**ACTION ITEM:** Of all the lines in the records below, copy only those that contain the string "emoji".

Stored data
● ● ●

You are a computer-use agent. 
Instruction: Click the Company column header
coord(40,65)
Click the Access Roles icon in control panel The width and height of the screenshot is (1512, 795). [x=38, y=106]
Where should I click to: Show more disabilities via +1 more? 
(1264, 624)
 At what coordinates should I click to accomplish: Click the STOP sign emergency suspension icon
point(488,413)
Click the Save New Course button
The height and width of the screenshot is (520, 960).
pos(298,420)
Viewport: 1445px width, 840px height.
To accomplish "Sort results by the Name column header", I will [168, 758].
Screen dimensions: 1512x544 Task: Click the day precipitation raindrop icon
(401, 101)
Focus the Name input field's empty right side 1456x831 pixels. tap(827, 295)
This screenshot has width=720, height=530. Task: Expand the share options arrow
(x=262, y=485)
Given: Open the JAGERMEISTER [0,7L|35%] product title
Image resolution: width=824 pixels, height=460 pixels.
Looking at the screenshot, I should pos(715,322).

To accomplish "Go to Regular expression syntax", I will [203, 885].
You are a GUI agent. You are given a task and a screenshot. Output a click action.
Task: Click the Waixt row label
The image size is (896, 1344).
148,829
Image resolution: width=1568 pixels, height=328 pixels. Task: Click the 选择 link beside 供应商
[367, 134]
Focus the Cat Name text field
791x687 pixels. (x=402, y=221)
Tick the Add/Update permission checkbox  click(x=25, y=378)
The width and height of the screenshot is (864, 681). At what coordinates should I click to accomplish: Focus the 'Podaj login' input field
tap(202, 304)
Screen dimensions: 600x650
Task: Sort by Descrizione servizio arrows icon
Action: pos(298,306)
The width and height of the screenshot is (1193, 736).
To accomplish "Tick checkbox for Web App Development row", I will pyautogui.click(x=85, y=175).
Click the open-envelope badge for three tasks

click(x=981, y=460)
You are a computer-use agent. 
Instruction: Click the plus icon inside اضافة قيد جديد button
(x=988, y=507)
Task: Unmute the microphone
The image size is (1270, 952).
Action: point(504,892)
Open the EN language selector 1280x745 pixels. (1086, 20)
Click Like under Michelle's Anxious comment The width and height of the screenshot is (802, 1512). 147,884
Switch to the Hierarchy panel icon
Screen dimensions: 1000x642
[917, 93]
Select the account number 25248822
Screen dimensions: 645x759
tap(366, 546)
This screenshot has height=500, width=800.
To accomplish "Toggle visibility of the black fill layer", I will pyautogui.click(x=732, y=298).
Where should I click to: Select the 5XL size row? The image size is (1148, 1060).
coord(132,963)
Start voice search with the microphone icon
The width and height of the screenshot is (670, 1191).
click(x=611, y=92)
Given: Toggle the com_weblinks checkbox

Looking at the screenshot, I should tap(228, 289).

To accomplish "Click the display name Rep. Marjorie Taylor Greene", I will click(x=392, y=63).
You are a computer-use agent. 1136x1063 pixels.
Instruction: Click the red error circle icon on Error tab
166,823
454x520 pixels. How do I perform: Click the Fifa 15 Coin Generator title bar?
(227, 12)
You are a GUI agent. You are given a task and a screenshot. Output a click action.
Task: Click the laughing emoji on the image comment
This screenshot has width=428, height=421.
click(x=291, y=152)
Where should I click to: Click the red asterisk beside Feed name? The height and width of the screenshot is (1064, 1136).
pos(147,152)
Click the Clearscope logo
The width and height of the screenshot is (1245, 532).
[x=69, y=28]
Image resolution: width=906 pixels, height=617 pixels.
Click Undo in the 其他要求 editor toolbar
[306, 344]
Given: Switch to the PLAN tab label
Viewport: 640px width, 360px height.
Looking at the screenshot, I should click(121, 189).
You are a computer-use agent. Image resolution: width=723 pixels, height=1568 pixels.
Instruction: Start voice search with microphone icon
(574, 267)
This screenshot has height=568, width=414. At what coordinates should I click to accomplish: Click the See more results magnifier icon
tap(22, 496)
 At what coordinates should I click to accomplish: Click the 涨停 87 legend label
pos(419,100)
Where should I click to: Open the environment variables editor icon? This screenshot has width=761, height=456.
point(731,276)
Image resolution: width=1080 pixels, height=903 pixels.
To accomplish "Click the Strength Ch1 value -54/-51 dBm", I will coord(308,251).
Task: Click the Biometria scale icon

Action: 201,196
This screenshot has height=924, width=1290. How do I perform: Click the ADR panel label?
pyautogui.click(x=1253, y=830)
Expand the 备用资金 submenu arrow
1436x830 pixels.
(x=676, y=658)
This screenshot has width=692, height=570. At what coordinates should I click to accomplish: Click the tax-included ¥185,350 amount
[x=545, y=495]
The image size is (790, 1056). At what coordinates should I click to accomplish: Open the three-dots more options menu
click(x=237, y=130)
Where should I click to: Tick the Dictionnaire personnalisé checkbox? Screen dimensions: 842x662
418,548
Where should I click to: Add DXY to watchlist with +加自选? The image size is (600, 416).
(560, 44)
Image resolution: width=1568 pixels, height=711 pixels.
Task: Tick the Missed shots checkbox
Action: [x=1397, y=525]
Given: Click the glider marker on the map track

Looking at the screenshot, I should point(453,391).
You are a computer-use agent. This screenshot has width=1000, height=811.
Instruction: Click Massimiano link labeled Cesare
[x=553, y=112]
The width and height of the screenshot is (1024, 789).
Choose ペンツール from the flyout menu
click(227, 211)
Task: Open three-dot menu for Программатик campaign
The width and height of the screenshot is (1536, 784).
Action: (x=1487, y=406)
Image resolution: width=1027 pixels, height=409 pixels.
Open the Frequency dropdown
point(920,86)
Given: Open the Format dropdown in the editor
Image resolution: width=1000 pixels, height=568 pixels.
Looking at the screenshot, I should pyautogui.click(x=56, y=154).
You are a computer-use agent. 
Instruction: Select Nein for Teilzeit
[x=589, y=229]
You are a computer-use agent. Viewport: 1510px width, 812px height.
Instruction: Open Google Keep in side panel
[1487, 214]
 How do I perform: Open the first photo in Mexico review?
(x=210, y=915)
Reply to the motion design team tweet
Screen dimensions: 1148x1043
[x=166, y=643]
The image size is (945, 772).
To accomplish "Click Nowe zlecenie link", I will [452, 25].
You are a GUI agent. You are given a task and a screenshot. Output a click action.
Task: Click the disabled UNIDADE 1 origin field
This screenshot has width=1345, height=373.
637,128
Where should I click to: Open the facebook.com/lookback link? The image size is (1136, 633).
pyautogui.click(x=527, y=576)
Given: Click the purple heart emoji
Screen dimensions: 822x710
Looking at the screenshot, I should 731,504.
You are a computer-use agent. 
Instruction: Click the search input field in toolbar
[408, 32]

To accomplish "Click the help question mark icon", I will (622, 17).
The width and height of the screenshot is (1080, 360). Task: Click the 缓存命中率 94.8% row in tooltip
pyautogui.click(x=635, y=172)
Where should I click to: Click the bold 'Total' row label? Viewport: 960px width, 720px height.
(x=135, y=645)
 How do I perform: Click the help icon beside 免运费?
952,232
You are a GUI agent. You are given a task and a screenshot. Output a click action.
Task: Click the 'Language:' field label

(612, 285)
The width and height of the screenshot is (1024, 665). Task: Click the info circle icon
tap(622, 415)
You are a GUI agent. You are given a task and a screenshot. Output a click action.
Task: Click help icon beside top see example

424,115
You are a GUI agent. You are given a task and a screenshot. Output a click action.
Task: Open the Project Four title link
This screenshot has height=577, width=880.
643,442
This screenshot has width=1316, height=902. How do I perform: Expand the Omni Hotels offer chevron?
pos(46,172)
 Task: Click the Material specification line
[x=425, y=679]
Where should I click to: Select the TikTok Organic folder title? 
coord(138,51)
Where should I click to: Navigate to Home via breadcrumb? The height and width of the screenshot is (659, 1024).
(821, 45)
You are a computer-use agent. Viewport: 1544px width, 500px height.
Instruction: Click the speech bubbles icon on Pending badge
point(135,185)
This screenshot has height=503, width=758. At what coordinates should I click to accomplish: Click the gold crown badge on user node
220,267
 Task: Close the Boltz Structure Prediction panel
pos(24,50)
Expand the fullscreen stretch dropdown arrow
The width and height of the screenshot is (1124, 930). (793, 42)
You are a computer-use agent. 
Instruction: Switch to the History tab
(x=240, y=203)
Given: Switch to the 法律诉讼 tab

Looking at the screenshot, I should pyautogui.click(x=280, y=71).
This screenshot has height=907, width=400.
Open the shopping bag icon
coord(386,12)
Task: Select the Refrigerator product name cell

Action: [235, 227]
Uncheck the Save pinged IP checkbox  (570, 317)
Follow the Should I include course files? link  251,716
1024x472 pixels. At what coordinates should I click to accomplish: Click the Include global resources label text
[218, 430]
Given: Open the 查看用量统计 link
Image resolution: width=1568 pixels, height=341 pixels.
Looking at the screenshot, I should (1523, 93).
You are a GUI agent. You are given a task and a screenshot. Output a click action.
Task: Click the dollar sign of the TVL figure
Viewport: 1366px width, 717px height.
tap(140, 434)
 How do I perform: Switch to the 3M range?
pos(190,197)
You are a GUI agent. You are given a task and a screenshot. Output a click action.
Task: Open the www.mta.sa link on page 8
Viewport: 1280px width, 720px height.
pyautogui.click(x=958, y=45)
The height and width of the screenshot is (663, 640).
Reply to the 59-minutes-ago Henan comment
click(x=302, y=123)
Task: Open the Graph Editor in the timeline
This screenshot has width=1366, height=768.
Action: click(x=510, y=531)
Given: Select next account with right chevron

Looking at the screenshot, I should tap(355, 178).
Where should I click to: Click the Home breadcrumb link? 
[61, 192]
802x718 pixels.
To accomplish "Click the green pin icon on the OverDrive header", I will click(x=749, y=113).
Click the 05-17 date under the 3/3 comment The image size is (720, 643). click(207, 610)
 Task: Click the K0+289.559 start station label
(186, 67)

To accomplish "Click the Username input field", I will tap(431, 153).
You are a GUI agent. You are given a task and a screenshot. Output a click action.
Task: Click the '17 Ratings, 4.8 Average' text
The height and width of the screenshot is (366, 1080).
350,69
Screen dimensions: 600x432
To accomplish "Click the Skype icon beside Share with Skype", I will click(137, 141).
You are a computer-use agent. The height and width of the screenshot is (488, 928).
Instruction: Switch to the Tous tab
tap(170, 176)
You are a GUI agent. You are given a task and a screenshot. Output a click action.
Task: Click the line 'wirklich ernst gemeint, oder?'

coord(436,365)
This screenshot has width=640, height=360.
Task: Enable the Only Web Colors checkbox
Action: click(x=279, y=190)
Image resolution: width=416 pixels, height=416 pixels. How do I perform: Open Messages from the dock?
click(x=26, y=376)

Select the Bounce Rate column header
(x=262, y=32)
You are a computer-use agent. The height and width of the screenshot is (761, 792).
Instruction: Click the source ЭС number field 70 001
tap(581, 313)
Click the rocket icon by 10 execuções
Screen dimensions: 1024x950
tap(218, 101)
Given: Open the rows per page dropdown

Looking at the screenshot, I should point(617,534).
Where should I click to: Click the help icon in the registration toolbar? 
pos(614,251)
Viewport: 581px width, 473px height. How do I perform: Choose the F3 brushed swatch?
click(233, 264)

● ● ●

**EXPECTED ANSWER:**
Task: Click the laughing emoji on the image comment
Given: Click the purple heart emoji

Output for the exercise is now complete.